» Stated exercise
Rewrite every entry below with "GUI agent" swapped for "interface agent", leaving everything else unchanged.

[START]

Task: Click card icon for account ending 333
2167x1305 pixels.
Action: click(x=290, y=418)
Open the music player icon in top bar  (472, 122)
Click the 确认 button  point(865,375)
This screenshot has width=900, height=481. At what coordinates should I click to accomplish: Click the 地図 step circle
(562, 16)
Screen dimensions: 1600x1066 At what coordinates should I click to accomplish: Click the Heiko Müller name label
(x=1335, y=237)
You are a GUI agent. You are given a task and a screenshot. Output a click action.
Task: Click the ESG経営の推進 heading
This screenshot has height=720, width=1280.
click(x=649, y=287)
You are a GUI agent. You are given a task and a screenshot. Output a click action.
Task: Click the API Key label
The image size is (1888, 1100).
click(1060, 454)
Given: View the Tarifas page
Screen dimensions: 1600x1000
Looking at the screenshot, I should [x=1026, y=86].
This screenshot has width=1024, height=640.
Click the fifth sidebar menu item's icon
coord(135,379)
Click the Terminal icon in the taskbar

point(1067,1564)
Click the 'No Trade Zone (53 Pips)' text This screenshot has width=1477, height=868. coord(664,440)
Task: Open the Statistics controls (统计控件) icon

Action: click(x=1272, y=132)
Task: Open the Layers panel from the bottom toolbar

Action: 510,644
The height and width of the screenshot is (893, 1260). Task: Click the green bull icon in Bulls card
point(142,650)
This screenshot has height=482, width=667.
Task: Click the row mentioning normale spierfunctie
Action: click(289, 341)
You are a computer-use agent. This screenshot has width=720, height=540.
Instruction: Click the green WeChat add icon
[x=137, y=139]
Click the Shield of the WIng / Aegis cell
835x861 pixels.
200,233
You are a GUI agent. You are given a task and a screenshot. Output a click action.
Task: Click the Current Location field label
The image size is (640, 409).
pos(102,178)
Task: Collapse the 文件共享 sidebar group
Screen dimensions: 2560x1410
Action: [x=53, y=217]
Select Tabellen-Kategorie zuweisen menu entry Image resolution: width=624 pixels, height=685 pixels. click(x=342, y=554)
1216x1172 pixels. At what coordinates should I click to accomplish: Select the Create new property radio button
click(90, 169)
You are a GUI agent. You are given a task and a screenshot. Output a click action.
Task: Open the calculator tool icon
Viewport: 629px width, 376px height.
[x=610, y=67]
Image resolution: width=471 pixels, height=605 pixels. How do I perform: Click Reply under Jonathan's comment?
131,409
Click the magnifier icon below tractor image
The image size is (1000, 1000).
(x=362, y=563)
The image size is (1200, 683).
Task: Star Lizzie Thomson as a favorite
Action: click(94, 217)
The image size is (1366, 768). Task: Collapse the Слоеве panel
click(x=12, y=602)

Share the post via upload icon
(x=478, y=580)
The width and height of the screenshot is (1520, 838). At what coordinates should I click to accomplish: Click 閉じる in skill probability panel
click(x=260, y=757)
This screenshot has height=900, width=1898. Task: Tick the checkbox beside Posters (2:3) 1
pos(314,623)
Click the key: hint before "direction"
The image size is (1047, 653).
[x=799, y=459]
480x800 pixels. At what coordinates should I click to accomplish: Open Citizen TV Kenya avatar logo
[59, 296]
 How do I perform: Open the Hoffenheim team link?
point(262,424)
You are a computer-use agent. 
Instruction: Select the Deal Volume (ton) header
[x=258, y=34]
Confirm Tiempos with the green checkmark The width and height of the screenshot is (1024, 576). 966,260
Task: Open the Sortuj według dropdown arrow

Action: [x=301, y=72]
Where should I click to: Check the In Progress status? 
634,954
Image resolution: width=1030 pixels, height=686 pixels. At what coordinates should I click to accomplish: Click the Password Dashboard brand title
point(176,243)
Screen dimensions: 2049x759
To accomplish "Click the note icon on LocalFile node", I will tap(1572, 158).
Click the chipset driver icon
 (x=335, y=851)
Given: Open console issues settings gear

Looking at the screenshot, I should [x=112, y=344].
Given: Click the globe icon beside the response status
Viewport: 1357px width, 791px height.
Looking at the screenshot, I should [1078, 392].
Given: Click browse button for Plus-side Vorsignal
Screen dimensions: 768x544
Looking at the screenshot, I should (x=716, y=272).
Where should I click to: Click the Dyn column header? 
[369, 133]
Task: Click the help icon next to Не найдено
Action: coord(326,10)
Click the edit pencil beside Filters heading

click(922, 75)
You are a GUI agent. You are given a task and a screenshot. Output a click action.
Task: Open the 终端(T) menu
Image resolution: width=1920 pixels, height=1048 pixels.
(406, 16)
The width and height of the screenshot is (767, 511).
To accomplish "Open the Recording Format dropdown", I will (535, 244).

[END]

» Solution
Task: Click card icon for account ending 333
2167x1305 pixels.
Action: click(x=290, y=418)
Open the music player icon in top bar  (472, 122)
Click the 确认 button  point(865,375)
This screenshot has width=900, height=481. At what coordinates should I click to accomplish: Click the 地図 step circle
(562, 16)
Screen dimensions: 1600x1066 At what coordinates should I click to accomplish: Click the Heiko Müller name label
(x=1335, y=237)
You are a interface agent. You are given a task and a screenshot. Output a click action.
Task: Click the ESG経営の推進 heading
This screenshot has height=720, width=1280.
click(x=649, y=287)
You are a interface agent. You are given a task and a screenshot. Output a click action.
Task: Click the API Key label
The image size is (1888, 1100).
click(1060, 454)
Given: View the Tarifas page
Screen dimensions: 1600x1000
Looking at the screenshot, I should [x=1026, y=86].
This screenshot has width=1024, height=640.
Click the fifth sidebar menu item's icon
coord(135,379)
Click the Terminal icon in the taskbar

point(1067,1564)
Click the 'No Trade Zone (53 Pips)' text This screenshot has width=1477, height=868. coord(664,440)
Task: Open the Statistics controls (统计控件) icon

Action: click(x=1272, y=132)
Task: Open the Layers panel from the bottom toolbar

Action: 510,644
The height and width of the screenshot is (893, 1260). Task: Click the green bull icon in Bulls card
point(142,650)
This screenshot has height=482, width=667.
Task: Click the row mentioning normale spierfunctie
Action: click(289, 341)
You are a computer-use agent. This screenshot has width=720, height=540.
Instruction: Click the green WeChat add icon
[x=137, y=139]
Click the Shield of the WIng / Aegis cell
835x861 pixels.
200,233
You are a interface agent. You are given a task and a screenshot. Output a click action.
Task: Click the Current Location field label
The image size is (640, 409).
pos(102,178)
Task: Collapse the 文件共享 sidebar group
Screen dimensions: 2560x1410
Action: [x=53, y=217]
Select Tabellen-Kategorie zuweisen menu entry Image resolution: width=624 pixels, height=685 pixels. click(x=342, y=554)
1216x1172 pixels. At what coordinates should I click to accomplish: Select the Create new property radio button
click(90, 169)
You are a interface agent. You are given a task and a screenshot. Output a click action.
Task: Open the calculator tool icon
Viewport: 629px width, 376px height.
[x=610, y=67]
Image resolution: width=471 pixels, height=605 pixels. How do I perform: Click Reply under Jonathan's comment?
131,409
Click the magnifier icon below tractor image
The image size is (1000, 1000).
(x=362, y=563)
The image size is (1200, 683).
Task: Star Lizzie Thomson as a favorite
Action: click(94, 217)
The image size is (1366, 768). Task: Collapse the Слоеве panel
click(x=12, y=602)

Share the post via upload icon
(x=478, y=580)
The width and height of the screenshot is (1520, 838). At what coordinates should I click to accomplish: Click 閉じる in skill probability panel
click(x=260, y=757)
This screenshot has height=900, width=1898. Task: Tick the checkbox beside Posters (2:3) 1
pos(314,623)
Click the key: hint before "direction"
The image size is (1047, 653).
[x=799, y=459]
480x800 pixels. At what coordinates should I click to accomplish: Open Citizen TV Kenya avatar logo
[59, 296]
 How do I perform: Open the Hoffenheim team link?
point(262,424)
You are a computer-use agent. 
Instruction: Select the Deal Volume (ton) header
[x=258, y=34]
Confirm Tiempos with the green checkmark The width and height of the screenshot is (1024, 576). 966,260
Task: Open the Sortuj według dropdown arrow

Action: [x=301, y=72]
Where should I click to: Check the In Progress status? 
634,954
Image resolution: width=1030 pixels, height=686 pixels. At what coordinates should I click to accomplish: Click the Password Dashboard brand title
point(176,243)
Screen dimensions: 2049x759
To accomplish "Click the note icon on LocalFile node", I will tap(1572, 158).
Click the chipset driver icon
 (x=335, y=851)
Given: Open console issues settings gear

Looking at the screenshot, I should [x=112, y=344].
Given: Click the globe icon beside the response status
Viewport: 1357px width, 791px height.
Looking at the screenshot, I should [1078, 392].
Given: Click browse button for Plus-side Vorsignal
Screen dimensions: 768x544
Looking at the screenshot, I should (x=716, y=272).
Where should I click to: Click the Dyn column header? 
[369, 133]
Task: Click the help icon next to Не найдено
Action: coord(326,10)
Click the edit pencil beside Filters heading

click(922, 75)
You are a interface agent. You are given a task and a screenshot. Output a click action.
Task: Open the 终端(T) menu
Image resolution: width=1920 pixels, height=1048 pixels.
(406, 16)
The width and height of the screenshot is (767, 511).
To accomplish "Open the Recording Format dropdown", I will (535, 244).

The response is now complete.